** Challenge **
Copy out the lines below word for word, but leave the pictures out.

** Provided material **
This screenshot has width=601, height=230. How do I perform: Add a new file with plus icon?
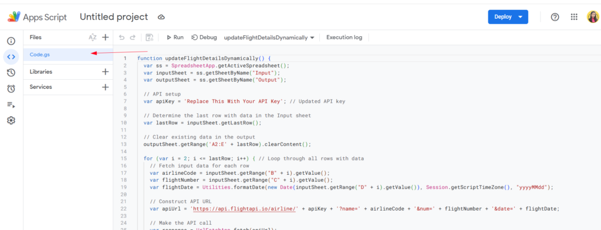tap(106, 37)
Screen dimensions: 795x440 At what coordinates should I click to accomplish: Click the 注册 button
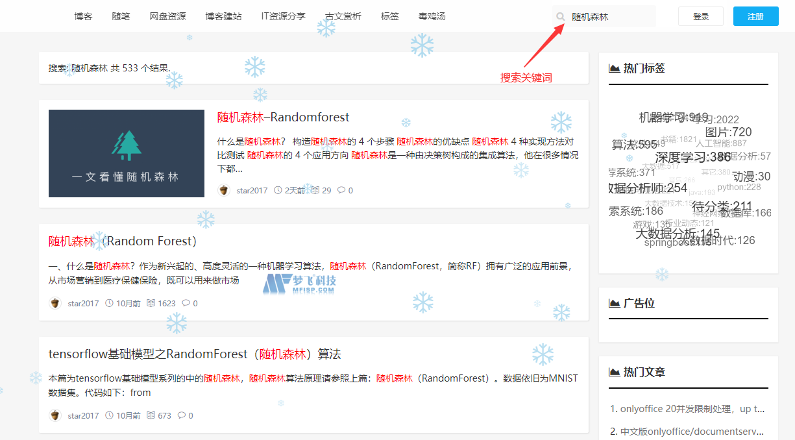[755, 16]
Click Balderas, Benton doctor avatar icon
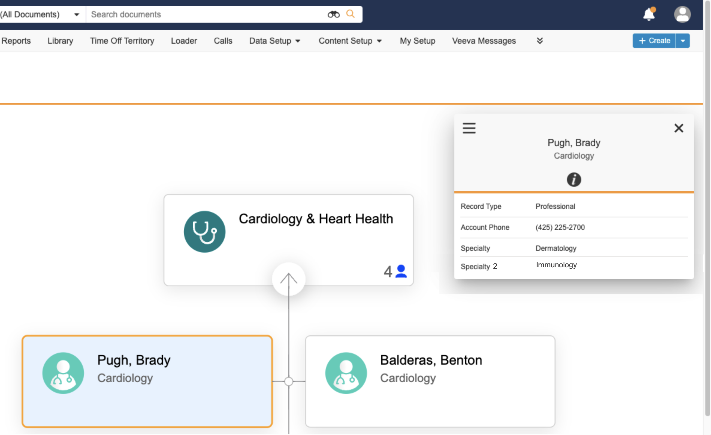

** Result **
This screenshot has width=601, height=230. How do I perform: Add a new file with plus icon?
tap(106, 37)
Screen dimensions: 795x440 At what coordinates should I click to accomplish: Click the 注册 button
[755, 16]
Click Balderas, Benton doctor avatar icon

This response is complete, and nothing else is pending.